* JOBS:
(a) According to the Berlin car arson report, what reward are police offering?
(b) In the Berlin car arson report, rewrite the paragraph beginning "So far this week" as a short bulleted list.
(c) Reproduce everything in the Berlin car arson report from "Mr. NEUENDORF: (Through" down to "or lone arsonist.".

* QUOTED PASSAGE:
----------

Now to Germany, where luxury cars in Berlin have been set on fire and destroyed for the fourth night in a row. It's not clear whether this is typical summertime hooliganism or something else. But with memories of the unrest in London fresh, some citizens and politicians in Germany are worried, and police are urging tough action. NPR's Eric Westervelt reports.

ERIC WESTERVELT: Car arson in Berlin is an old problem, especially in the summertime. For years, far-left activists with a fondness for arson have targeted luxury cars to protest rising rents and other causes. But Berlin police official Thomas Neuendorf says these incidents do not fit that burn-a-Beemer-for-marks pattern.

Mr. THOMAS NEUENDORF (Police Spokesman): (Through translator) It looks ever more likely that we are dealing solely with pyromaniac hooligans who get a thrill out of vandalism. The scene has changed entirely. In 2009, we had numerous arson attacks with a clear political motivation. Normally, it was about gentrification and anti-militarism. This spate of arson has none of these characteristics.

WESTERVELT: So far this week, police say some 50 cars have been torched indiscriminately. The chief security expert for the opposition Social Democrats called the wave of arson, quote, a precursor to terrorism. Others have warned it's the start of street unrest like the recent riots and vandalism in London. But police spokesman Neuendorf dismisses that as nonsense.

Mr. NEUENDORF: (Through translator) We're talking about a lone arsonist or a small group of vandals setting fire to cars, one after the other. This is not in any way comparable to the riots in London, nor is it in any way a precursor to terrorism.

WESTERVELT: Police are offering a 5,000 euro, or $7,000, reward and are now using a helicopter with a thermal camera to try to catch the arsonists or lone arsonist.

----------

* MATERIAL PROVIDED:
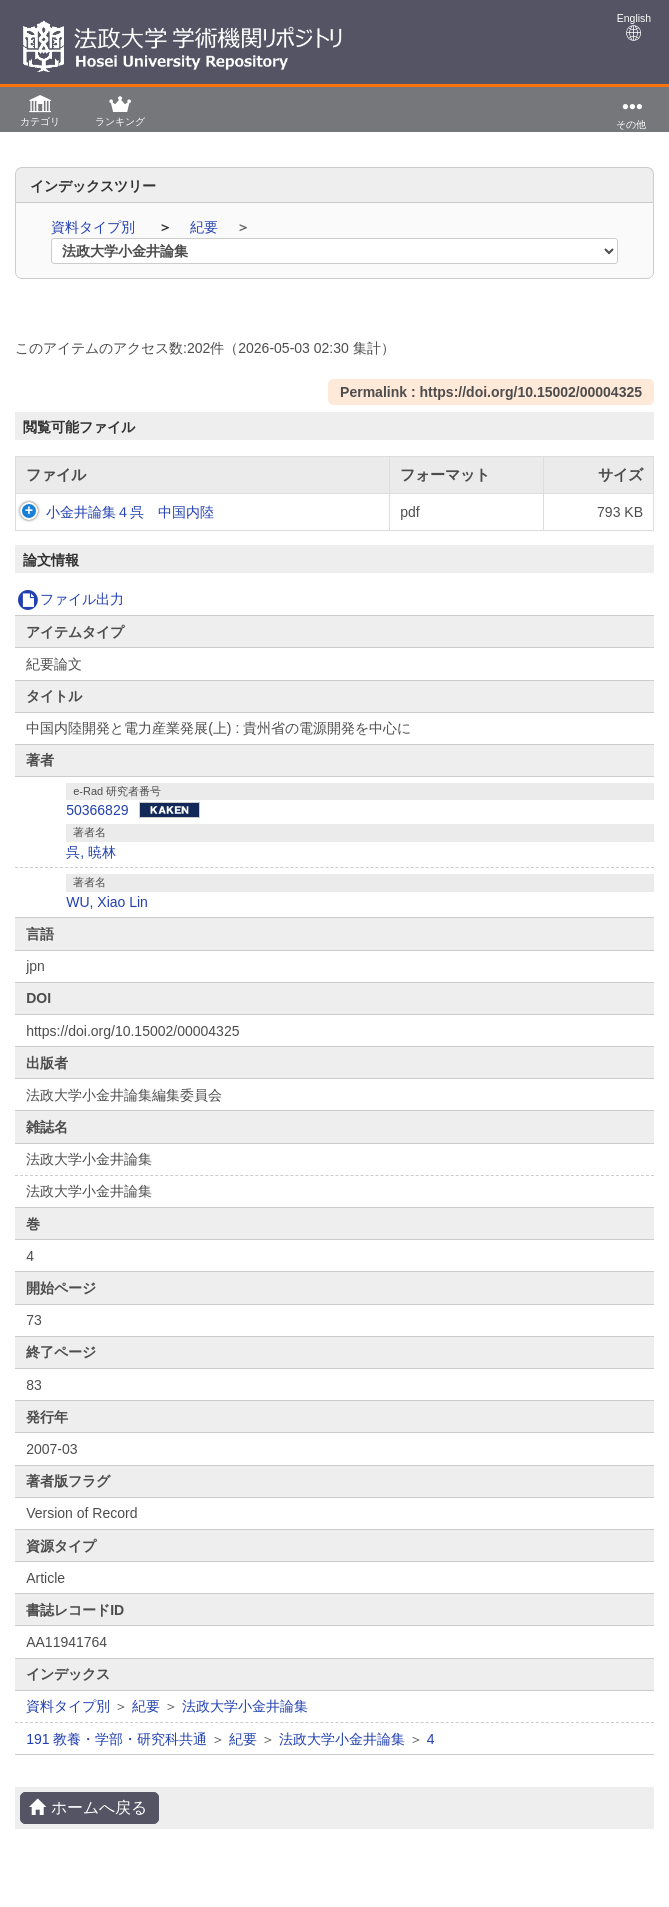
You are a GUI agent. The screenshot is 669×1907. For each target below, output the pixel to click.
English (634, 26)
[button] (40, 109)
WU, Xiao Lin (107, 922)
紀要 (206, 227)
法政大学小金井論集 (245, 1726)
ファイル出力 (70, 619)
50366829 (97, 830)
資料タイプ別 (95, 227)
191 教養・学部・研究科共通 (116, 1759)
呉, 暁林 (91, 872)
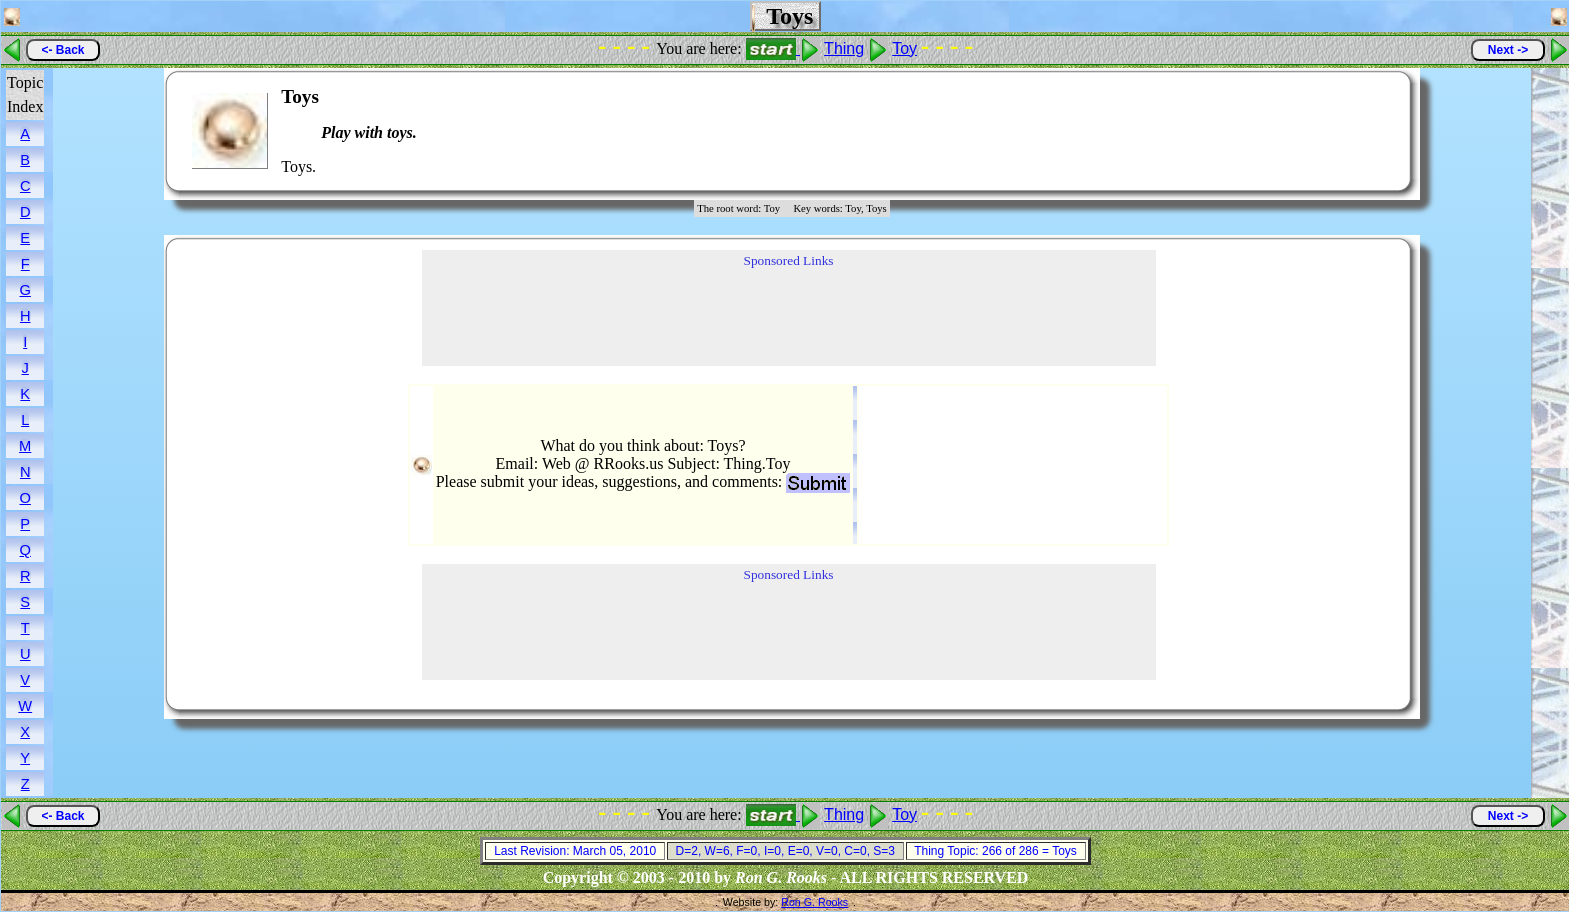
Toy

----------

* SOLVED PROBLEMS:
(a) A 5,000 euro, or $7,000, reward.

(b)
- Police say about 50 cars have been torched indiscriminately this week.
- The opposition Social Democrats' chief security expert called the arson wave a precursor to terrorism.
- Others warned it could start street unrest like the recent London riots.
- Police spokesman Neuendorf dismisses that as nonsense.

(c)
Mr. NEUENDORF: (Through translator) We're talking about a lone arsonist or a small group of vandals setting fire to cars, one after the other. This is not in any way comparable to the riots in London, nor is it in any way a precursor to terrorism.

WESTERVELT: Police are offering a 5,000 euro, or $7,000, reward and are now using a helicopter with a thermal camera to try to catch the arsonists or lone arsonist.